**REQUIREMENTS:** Update the listing from the line containing "Where should I click to: Open" through the end of the listing, replacing "Alojamiento web" with "Web hosting" and leaving everything else unchanged. Omit the pictures from your answer.

**DATA FOR THIS TASK:**
....................

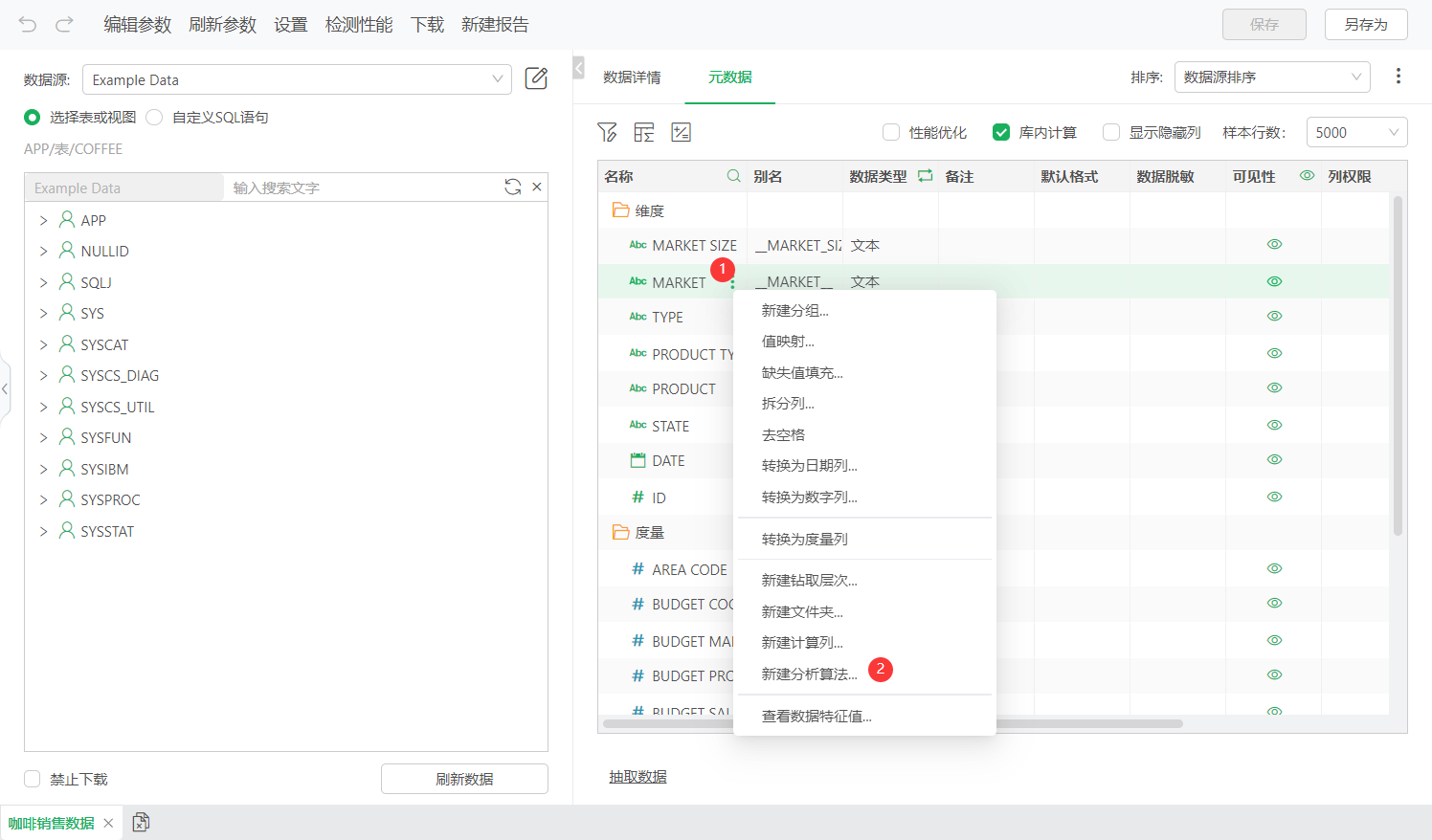Click the 刷新数据 button

(464, 779)
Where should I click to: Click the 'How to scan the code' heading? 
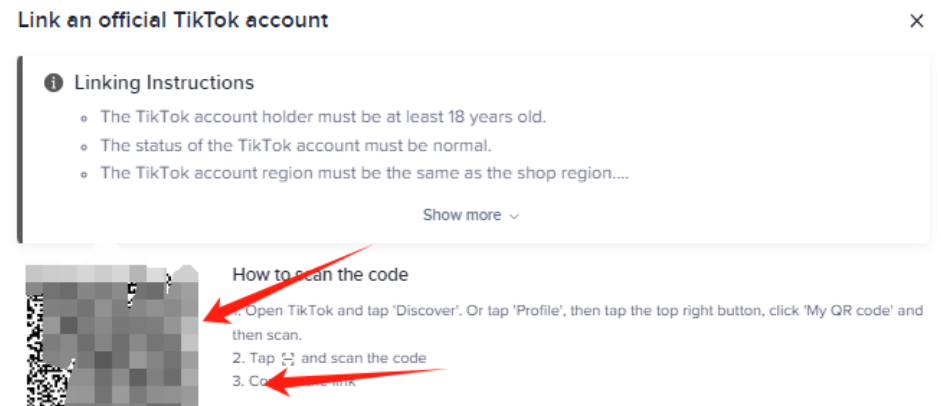pos(320,274)
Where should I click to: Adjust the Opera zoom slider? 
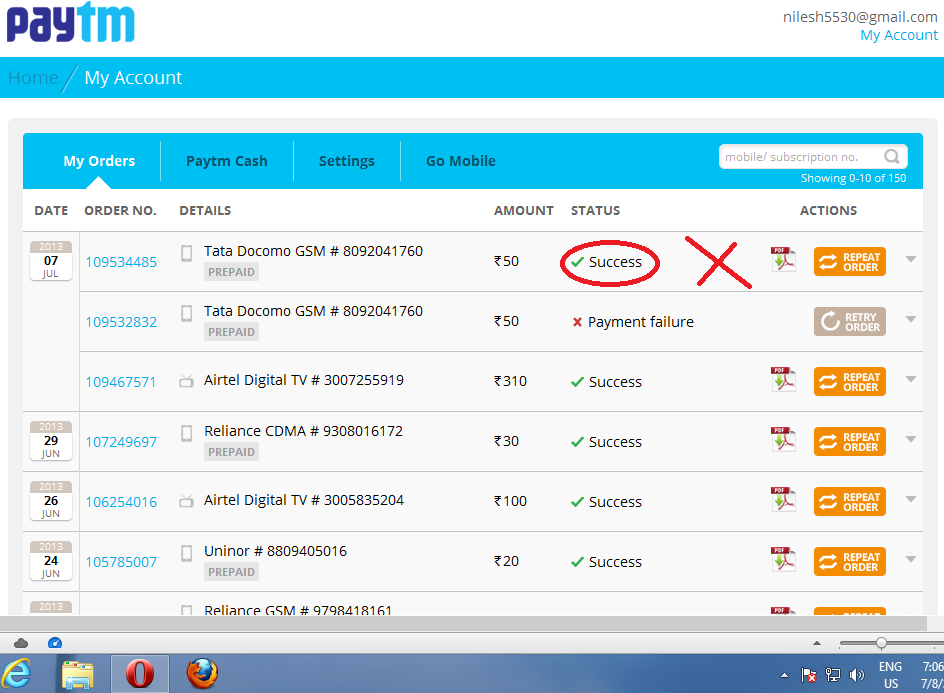click(x=881, y=643)
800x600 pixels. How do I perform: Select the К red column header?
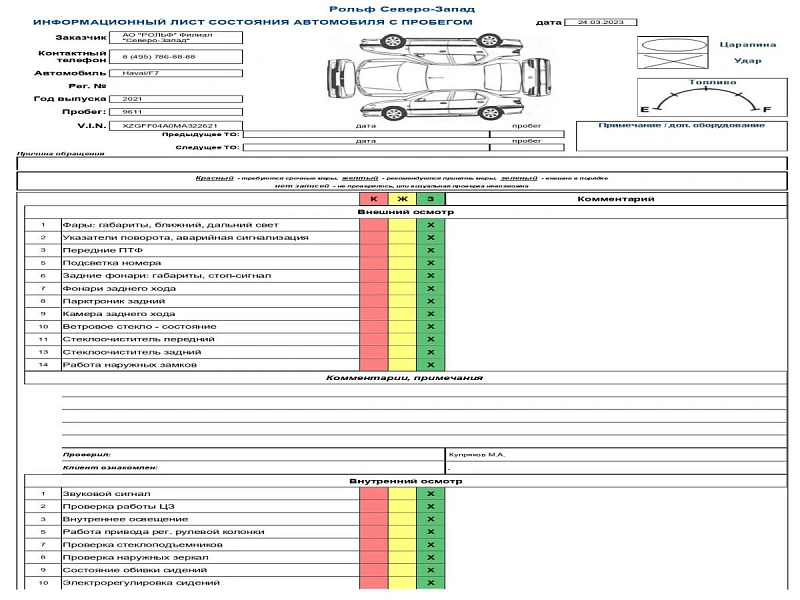point(373,199)
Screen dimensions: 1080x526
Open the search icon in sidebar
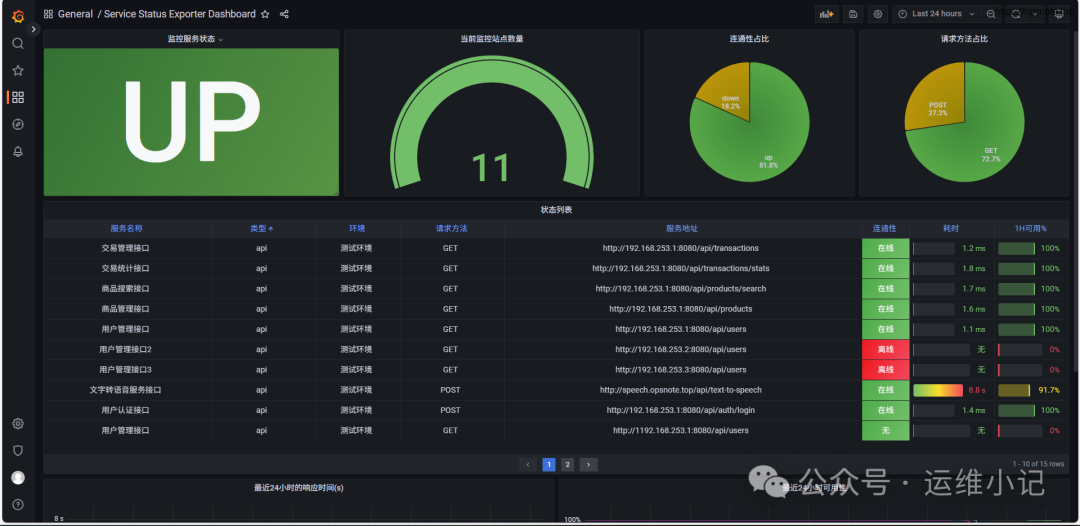(18, 44)
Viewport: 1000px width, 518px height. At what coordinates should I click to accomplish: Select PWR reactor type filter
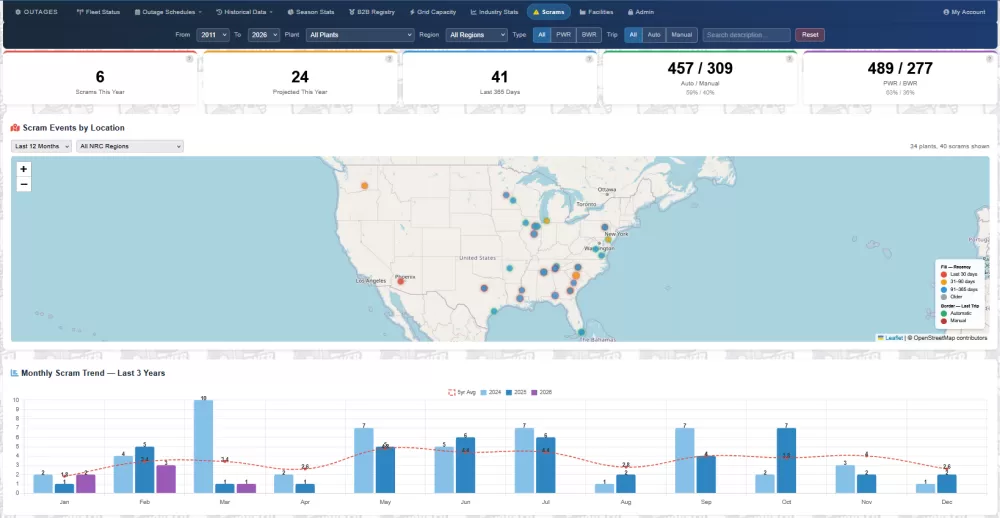563,35

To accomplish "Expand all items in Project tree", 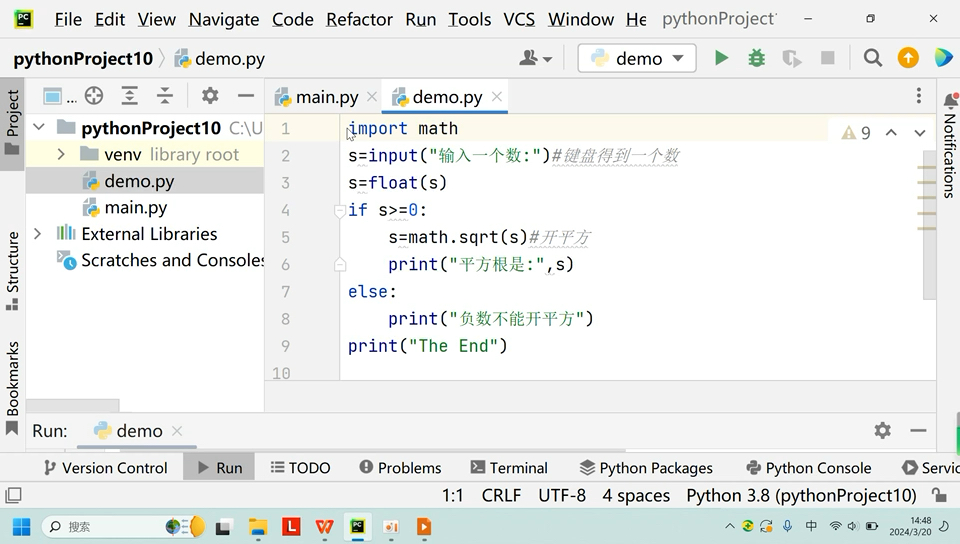I will point(129,96).
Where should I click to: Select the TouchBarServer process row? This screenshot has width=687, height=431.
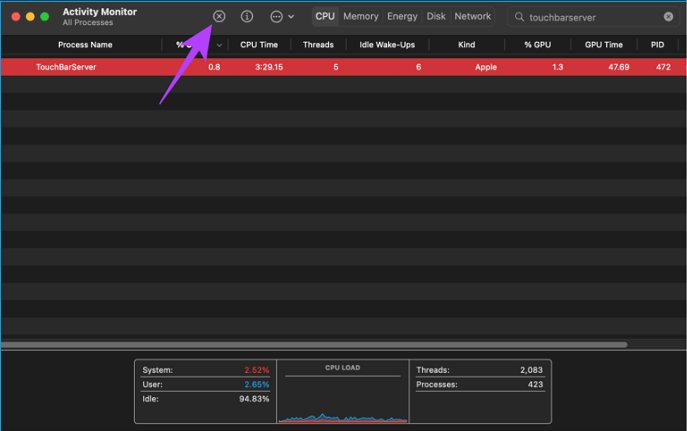300,66
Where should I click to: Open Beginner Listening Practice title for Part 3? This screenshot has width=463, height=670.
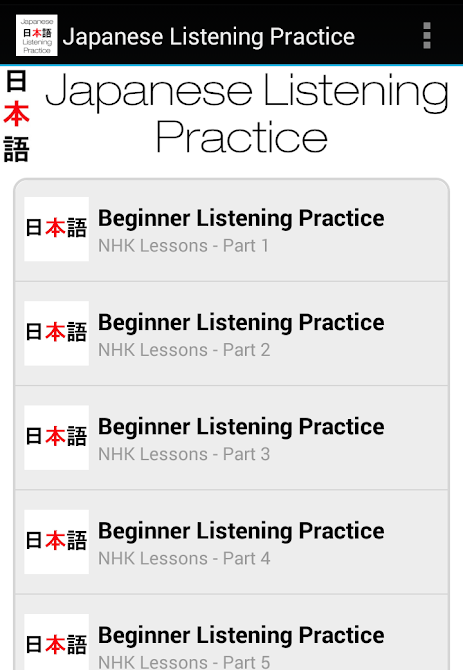(241, 427)
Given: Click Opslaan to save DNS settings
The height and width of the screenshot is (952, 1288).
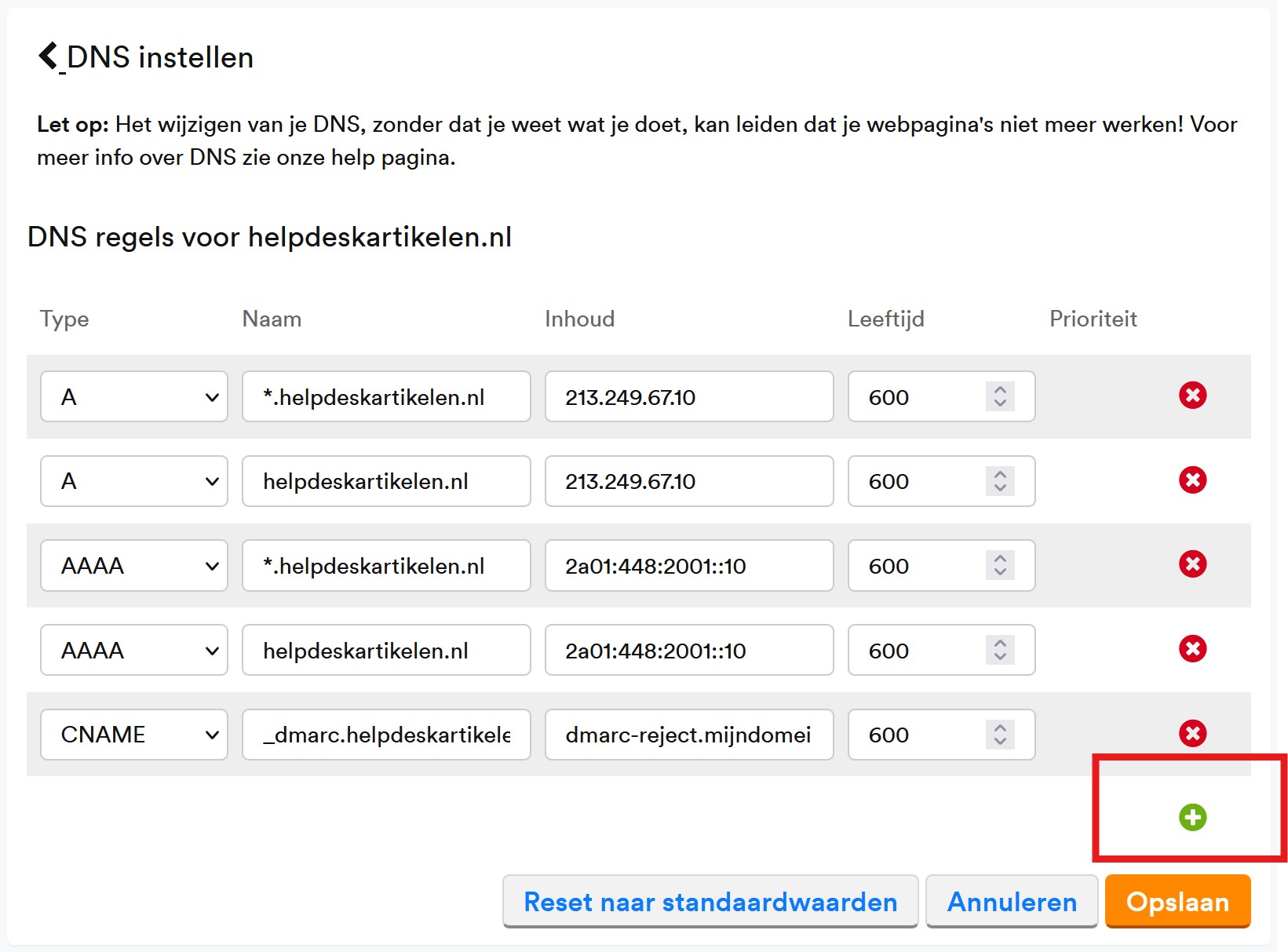Looking at the screenshot, I should [x=1177, y=902].
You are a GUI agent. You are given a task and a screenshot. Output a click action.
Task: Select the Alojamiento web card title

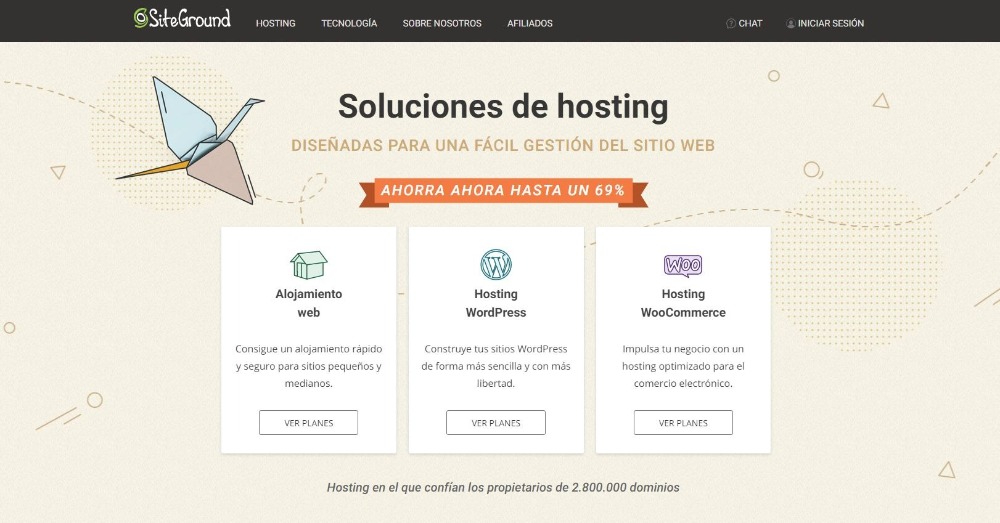tap(309, 303)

....................

**ANSWER TO THIS PROBLEM:**
Where should I click to: Open Beginner Listening Practice title for Part 3? This screenshot has width=463, height=670.
(241, 427)
Given: Click Opslaan to save DNS settings
The height and width of the screenshot is (952, 1288).
Looking at the screenshot, I should [x=1177, y=902].
You are a GUI agent. You are given a task and a screenshot. Output a click action.
Task: Select the Web hosting card title

tap(309, 303)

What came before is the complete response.